Darla Bjork: Sanctuary
September 7 – October 8, 2017
Opening Reception: Fri. September 8, 6-9pm
detail: Garden Images series.
For the exhibition Sanctuary, SOHO20 member artist Darla Bjork presents two new bodies of work, both engaged in various states of anxiety and meditation. Her new series of oil stick paintings on panel, Garden Images, suggests the perspective of a botanist in viewing a prismatic spectrum of exotic and mundane specimens in microscopic detail. The lines that run through her elongated panels could be organic pathways through which vibrant liquids flow – whether carrying chlorophyll through a leaf, blood through a body, or water through an estuary. Although evocative of vital ebbs and flows, these paintings imagine what is not quite observable, relaying an intensity of emotion that escapes systems of visual measurement.
In her second series, Political Works on Paper, Bjork captures the vivacity of a very different subject through a series of animated faces, reminiscent of a certain omnipresent orange man.

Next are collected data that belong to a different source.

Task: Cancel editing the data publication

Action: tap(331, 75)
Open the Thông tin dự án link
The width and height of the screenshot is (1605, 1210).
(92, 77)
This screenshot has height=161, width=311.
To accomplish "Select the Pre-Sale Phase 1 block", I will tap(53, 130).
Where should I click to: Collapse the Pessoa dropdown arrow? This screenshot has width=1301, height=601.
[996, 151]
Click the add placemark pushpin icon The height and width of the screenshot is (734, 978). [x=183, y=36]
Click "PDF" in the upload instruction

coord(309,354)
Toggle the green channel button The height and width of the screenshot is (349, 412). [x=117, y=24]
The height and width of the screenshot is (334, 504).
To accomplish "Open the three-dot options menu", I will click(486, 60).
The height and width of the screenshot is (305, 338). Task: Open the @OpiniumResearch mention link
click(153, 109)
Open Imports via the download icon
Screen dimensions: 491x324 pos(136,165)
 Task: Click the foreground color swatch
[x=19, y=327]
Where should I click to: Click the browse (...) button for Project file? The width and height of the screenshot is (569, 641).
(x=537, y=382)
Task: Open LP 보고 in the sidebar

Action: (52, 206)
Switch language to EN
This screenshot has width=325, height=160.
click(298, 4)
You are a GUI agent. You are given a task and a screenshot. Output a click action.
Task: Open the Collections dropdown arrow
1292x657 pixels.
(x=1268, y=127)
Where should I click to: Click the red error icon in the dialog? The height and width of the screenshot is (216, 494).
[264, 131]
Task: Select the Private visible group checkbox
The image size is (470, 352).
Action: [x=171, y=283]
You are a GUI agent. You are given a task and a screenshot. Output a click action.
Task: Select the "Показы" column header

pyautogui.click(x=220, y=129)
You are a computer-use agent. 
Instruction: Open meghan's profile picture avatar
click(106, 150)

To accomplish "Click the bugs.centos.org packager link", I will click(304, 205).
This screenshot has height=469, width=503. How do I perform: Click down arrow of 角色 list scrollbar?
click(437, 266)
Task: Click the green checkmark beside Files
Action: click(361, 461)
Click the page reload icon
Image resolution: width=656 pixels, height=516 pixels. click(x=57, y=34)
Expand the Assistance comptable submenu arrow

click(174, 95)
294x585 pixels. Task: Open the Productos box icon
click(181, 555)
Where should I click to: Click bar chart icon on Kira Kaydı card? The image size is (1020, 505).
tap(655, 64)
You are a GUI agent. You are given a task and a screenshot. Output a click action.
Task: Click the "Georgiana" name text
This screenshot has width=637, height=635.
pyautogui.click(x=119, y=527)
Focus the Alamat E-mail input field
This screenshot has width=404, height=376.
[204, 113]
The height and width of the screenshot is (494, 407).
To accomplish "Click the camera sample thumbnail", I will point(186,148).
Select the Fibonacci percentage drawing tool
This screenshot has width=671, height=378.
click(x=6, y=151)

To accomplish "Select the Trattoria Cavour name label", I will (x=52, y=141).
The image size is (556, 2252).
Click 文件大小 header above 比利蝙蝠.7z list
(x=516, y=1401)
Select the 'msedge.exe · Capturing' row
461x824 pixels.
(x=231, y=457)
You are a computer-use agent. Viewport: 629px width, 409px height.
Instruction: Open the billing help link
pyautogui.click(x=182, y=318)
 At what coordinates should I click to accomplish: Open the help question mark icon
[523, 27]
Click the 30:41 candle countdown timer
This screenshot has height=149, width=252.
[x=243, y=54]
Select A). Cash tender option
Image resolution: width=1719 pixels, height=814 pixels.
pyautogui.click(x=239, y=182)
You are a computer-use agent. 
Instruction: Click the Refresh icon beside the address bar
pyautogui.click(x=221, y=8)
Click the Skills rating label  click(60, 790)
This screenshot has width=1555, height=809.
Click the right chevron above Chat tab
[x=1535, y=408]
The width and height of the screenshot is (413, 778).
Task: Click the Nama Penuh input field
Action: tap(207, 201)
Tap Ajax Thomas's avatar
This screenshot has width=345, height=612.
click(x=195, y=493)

This series is in direct connection to an earlier body of work depicting screaming faces, made during her time spent working at a mental hospital, a personal release while in constant proximity to institutionalized pain. Likewise, her new drawings are saturated to their maximum capacity with anguish and fear, this time as a response to a feeling of post-election paralysis.
Despite the heightened energy in her new works, the exhibition’s title signifies a refuge or safe space. Bjork’s work has always occupied a space of retreat, but not strictly in the sense of escape. A psychiatrist by profession, she spent her life providing people with tools to cope with anxiety, depression, and other mental ailments. Her art practice, in a sense, has been her own tool to find release and repose, a space of both aggression and meditation in uncertain times.